Texte à analyser
================================

Lorsque Henry Gil suggère que « la transgénéricité invente un genre nouveau qui utilise des potentialités propres [aux] divers genres » (2010 : 237) que sont le théâtre, le cinéma et roman, il en vient in extremis à mentionner la poésie :
Enfin, ne peut-on penser aussi à la poésie, quand on se rappelle que la tâche la plus noble de celle-ci est d’établir des « correspondances mystérieuses entre les signes du monde », ce que semble viser ici cette prose imprévisible dont la linéarité est constamment déviée ou brisée afin de mieux mettre en signes ces diverses scénographies. (2010 : 237-238)
Il me semble que c’est précisément ce que peut le poème en prose : au regard de l’image, assumer cette « transgénéricité » opérant dans un contexte prioritairement narratif (théâtre, cinéma, roman), tout en permettant au discours poétique de se déployer. Sa plasticité est, de fait, son meilleur atout.
2. Soutenir des paradoxes
Comment, concrètement, la peinture d’Edward Hopper informe-t-elle l’écriture de Claude Esteban19 et, ce faisant, accomplit-elle le devenir du poème en prose ? En lui proposant de soutenir les paradoxes qu’elle-même soutient, qui caractérisent en profondeur sa manière. Je me propose d’énumérer quelques-uns de ces paradoxes constitutifs de l’œuvre peint, que ressaisit le poète dans ses proses, le poème / en prose apparaissant comme la forme idoine pour s’emparer de données paradoxales. Je relève sept paradoxes, qui sont autant de tensions dynamiques modelant en profondeur le geste pictural d’Edward Hopper, dont hérite l’écriture poétique de Claude Esteban par la médiation du poème en prose.
2. 1. Abstraction vs. figuration
Dans Traces, figures, traversées, ultime essai consacré par Esteban à la peinture contemporaine (sa critique s’attachera par la suite à une peinture plus ancienne : Claude Lorrain, Rembrandt, Goya, Velázquez, Murillo, Caravage), le poète revient sur l’inanité du partage entre abstraction et figuration20 qu’il pointait déjà dans son Palazuelo : « L’art n’est pas figuratif ou abstrait : il est médiation de l’être sous les espèces d’une forme » (1980 : 90). Or la peinture figurative de Hopper n’en est pas moins abstraite – et ce triplement :
– Les scènes qu’elle met en lumière ont été extraites/abstraites du cours de la vie, sortes d’arrêts sur image constituant autant de tableaux d’existences à l’état nucléaire.

================================

Lignes répertoriées
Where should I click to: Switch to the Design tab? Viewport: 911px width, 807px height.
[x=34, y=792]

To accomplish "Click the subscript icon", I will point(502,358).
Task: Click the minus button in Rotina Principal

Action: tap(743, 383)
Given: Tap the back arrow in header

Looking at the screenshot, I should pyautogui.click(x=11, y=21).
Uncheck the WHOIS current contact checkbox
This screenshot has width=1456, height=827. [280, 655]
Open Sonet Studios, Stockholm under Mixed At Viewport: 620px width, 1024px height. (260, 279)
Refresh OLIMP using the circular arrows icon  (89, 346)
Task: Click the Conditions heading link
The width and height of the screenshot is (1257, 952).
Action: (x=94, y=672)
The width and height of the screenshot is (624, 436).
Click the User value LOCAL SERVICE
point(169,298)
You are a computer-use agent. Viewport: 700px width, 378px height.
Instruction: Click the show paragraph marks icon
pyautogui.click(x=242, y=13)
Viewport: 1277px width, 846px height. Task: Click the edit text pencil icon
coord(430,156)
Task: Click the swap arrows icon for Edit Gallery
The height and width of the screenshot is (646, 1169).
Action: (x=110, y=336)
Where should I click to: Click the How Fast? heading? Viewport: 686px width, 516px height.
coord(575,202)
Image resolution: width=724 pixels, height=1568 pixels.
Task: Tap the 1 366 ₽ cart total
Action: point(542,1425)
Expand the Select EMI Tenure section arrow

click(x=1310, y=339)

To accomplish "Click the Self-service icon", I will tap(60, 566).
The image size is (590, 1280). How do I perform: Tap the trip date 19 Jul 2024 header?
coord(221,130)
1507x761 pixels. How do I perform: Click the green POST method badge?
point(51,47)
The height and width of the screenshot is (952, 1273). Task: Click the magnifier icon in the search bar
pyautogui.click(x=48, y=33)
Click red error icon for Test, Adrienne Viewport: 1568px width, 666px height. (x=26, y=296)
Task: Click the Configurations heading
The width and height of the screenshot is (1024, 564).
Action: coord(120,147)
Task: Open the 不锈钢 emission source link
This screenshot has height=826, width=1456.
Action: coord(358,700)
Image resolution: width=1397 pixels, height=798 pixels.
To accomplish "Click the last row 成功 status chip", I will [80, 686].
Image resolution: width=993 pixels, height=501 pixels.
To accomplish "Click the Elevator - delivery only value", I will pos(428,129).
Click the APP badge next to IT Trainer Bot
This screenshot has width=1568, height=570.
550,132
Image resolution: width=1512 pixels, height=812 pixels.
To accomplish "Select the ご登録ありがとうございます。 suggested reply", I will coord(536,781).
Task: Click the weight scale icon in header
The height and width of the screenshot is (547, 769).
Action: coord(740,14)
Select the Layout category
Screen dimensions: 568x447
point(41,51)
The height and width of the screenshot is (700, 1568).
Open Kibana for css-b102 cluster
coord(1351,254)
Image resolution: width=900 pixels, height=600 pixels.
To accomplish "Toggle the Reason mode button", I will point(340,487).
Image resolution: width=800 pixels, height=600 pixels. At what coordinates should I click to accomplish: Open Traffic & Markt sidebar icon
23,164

================================

Consignes
(a) Reproduisez à l'identique le passage du texte à analyser qui va de « 2. Soutenir des » jusqu'à « poème en prose. » inclus.
(b) D'après le texte à analyser, pourquoi peut-on aussi penser à la poésie à propos de la transgénéricité ? Répondez en une à trois phrases.
(c) À quels peintres plus anciens la critique d'Esteban s'attachera-t-elle par la suite, selon le texte à analyser ? Nommez-les tous.

Corrigé
(a)
2. Soutenir des paradoxes
Comment, concrètement, la peinture d’Edward Hopper informe-t-elle l’écriture de Claude Esteban19 et, ce faisant, accomplit-elle le devenir du poème en prose ? En lui proposant de soutenir les paradoxes qu’elle-même soutient, qui caractérisent en profondeur sa manière. Je me propose d’énumérer quelques-uns de ces paradoxes constitutifs de l’œuvre peint, que ressaisit le poète dans ses proses, le poème / en prose apparaissant comme la forme idoine pour s’emparer de données paradoxales. Je relève sept paradoxes, qui sont autant de tensions dynamiques modelant en profondeur le geste pictural d’Edward Hopper, dont hérite l’écriture poétique de Claude Esteban par la médiation du poème en prose.

(b) La tâche la plus noble de la poésie est d'établir des « correspondances mystérieuses entre les signes du monde ». C'est ce que semble viser cette prose imprévisible, dont la linéarité est constamment déviée ou brisée afin de mieux mettre en signes ces diverses scénographies.

(c) Claude Lorrain, Rembrandt, Goya, Velázquez, Murillo, Caravage